> Document text

※ ※ ※

Eye/I Witness:  AIDS and Digital Art Activism
Robert Atkins, Writer, NYC

The Art, Technology, and Culture Colloquium
Mon, 3 Mar, 7:30-9:30pm: UC Berkeley,
Location: 160 Kroeber Hall
All ATC Lectures are free and open to the public.

As the global, anti-war demonstrations of mid-February remind us,
progressive political impulses are sometimes most effectively
expressed by taking to the streets. This, of course, taps into a
central, electronic-era issue; that is, the efficacy and desirability
of embodied versus remote action. When it comes to political activism,
where do artists fit in? New forms of electronic activism from
pioneering groups including RTMark and Electronic Disturbance Theatres
have proved both inspiring and problematic--and rarely contextualized
within the overlapping realms of mass media, art and activism.

This lecture will analalyze the remarkably effective role artists
played in ameliorating the AIDS crisis in the US, while advancing
innovative forms of art and strategies for distribution that included
culture jamming, agitprop and institutional infiltration. The author
asserts that a rare confluence of historical factors resulted in the
production of the most influential body of public and "private" art in
American history. What lessons might be learned from artists'
practices of just 10-15 years ago that might be applied today? Or has
the Internet so profoundly altered the nature of mass media that they
are already irrelevant? The author intends to raise crucial cultural
and artistic questions that have been ignored in the rift between
discourses separating electronic and non-electronic art, and in the
cultural responses to 9/11 at a moment when dissent has been demonized
and civil liberties threatened.
--

Robert Atkins <www.robertatkins.net> is a bi-coastal art art
historian, activist and writer. The initiator of 911--The September 11
Project: Cultural Intervention in Civic Society, he is also a
co-founder of Visual AIDS, the creators of Day Without Art and the Red
Ribbon. He has taught at numerous universities and art schools; mosty
recently at the Rhode Island School of Design and the University of
Michigan. The award-winning author of books including ArtSpeak: A
Guide to Contemporary Ideas, Movements and Buzzwords and From Media to
Metaphor: Art About AIDS, he is a former columnist for the Village
Voice, who has written for more than 100 publications throughout the
world.  An anthology of his work, Eye/I Witness: Art Writing as
Activism, Criticism & Reportage, is forthcoming.

※ ※ ※

> Exercise tasks
#1 Rewrite the passage of the lecture announcement starting at "Robert Atkins <www.robertatkins.net>" and ending at "Reportage, is forthcoming.", putting "contributor" in place of "columnist".
#2 Pick up the announcement for the AIDS and digital art activism lecture where it stops, and write what comes next.

Saved data entries
※ ※ ※

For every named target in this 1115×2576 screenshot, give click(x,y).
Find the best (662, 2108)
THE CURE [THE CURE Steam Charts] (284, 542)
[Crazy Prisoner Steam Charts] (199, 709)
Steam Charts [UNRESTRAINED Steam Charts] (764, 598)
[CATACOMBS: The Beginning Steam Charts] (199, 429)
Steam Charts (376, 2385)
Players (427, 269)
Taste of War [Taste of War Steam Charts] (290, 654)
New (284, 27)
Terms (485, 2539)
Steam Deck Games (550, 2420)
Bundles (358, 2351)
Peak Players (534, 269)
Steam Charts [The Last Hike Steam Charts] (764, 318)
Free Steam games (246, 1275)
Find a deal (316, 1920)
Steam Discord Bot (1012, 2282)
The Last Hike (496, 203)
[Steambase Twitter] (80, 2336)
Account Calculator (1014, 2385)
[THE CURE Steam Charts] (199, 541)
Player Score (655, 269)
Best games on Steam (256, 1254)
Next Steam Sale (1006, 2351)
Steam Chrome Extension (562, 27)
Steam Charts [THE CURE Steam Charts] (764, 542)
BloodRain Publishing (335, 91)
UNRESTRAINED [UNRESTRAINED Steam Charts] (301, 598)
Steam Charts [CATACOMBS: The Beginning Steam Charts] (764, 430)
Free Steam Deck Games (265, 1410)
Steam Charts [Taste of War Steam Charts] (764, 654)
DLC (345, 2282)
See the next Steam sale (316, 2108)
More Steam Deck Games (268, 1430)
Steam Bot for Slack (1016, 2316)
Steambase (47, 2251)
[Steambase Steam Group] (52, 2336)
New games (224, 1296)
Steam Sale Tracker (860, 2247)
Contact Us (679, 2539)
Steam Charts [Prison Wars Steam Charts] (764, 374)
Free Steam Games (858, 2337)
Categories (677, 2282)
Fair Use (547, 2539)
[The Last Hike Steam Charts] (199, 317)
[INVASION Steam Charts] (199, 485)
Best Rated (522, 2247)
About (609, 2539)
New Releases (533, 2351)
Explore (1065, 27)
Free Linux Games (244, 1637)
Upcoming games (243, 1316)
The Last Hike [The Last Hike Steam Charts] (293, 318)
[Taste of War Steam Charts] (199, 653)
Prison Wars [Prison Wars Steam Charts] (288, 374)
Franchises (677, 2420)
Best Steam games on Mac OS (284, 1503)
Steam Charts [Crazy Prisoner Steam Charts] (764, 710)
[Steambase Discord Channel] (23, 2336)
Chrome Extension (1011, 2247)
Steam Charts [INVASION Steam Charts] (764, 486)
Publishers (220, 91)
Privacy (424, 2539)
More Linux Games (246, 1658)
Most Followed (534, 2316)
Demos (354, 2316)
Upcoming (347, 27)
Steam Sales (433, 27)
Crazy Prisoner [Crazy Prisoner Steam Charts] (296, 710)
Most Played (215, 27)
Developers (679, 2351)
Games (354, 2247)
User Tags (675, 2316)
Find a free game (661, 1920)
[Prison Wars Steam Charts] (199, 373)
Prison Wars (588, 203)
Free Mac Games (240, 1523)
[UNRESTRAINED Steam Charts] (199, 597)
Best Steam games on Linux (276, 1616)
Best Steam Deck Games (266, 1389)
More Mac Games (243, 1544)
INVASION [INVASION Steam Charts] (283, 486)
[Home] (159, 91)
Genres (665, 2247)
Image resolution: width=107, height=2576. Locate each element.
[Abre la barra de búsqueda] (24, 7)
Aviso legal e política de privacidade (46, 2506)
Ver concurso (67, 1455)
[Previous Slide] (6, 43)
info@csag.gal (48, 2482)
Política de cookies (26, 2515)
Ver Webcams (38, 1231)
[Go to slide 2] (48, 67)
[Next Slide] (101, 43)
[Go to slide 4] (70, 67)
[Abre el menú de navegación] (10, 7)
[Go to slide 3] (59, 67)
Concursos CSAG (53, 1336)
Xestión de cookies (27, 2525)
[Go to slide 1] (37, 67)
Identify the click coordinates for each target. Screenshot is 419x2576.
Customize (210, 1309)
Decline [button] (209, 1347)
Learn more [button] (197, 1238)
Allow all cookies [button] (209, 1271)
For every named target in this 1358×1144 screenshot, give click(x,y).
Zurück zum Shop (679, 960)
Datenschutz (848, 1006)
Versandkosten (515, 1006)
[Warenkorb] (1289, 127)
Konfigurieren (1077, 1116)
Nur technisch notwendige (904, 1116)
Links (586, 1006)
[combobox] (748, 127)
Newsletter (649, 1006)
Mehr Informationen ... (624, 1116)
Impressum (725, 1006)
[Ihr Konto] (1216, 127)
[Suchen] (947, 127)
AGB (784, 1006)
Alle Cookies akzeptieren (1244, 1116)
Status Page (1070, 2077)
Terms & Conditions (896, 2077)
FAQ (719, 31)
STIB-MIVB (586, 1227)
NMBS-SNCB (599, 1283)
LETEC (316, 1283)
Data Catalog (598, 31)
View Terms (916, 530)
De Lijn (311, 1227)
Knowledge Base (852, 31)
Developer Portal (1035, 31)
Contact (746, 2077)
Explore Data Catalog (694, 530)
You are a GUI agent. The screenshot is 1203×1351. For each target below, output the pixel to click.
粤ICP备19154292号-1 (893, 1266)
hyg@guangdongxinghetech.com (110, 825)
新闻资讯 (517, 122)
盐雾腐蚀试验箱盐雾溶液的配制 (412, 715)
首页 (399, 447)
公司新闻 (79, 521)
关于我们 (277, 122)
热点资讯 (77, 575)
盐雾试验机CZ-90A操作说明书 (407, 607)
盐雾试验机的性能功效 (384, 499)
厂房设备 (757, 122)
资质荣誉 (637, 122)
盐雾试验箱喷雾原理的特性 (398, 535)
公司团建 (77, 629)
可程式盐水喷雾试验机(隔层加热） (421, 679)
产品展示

※ ※ ※

> Answers given
#1
Robert Atkins <www.robertatkins.net> is a bi-coastal art art
historian, activist and writer. The initiator of 911--The September 11
Project: Cultural Intervention in Civic Society, he is also a
co-founder of Visual AIDS, the creators of Day Without Art and the Red
Ribbon. He has taught at numerous universities and art schools; mosty
recently at the Rhode Island School of Design and the University of
Michigan. The award-winning author of books including ArtSpeak: A
Guide to Contemporary Ideas, Movements and Buzzwords and From Media to
Metaphor: Art About AIDS, he is a former contributor for the Village
Voice, who has written for more than 100 publications throughout the
world.  An anthology of his work, Eye/I Witness: Art Writing as
Activism, Criticism & Reportage, is forthcoming.

#2
Atkins is a Fellow at the STUDIO for Creative Inquiry at Carnegie
Mellon University, former media-arts editor for The Media Channel
<www.mediachannel.org>, and editor/producer of Artery: The AIDS-Arts
Forum <www.artistswithaids.org/artery>. His interests in hybrid art,
technology and mass media long predate the web and resulted in
exhibitions at far-flung venues including Between Science and Fiction
(which he organized for the Sao Paulo Biennial),  Peter D'Agostino: Twenty
Years of Intervention and  Interactivity (for Lehman College Art Gallery in
New York), and Fusion!  Artists in a Research Setting (for Carnegie Mellon
University). A  pioneering chronicler of the online art world (his 1995
cover story for Art  in America, "The Art World (& I) Go On Line," was the
first of its kind),  he founded, in 1995, the City University of New
York-sponsored TalkBack! A Forum for Critical Discourse
<http://talkback.lehman.cuny.edu/tb>, among the first online journals
about online art and cyber-culture anywhere.  From 1996-98, he served as
vice president and editor-in-chief of the Arts Technology Entertainment
Network, a New York Times start-up company producing convergence
arts programming for the Internet and cable TV.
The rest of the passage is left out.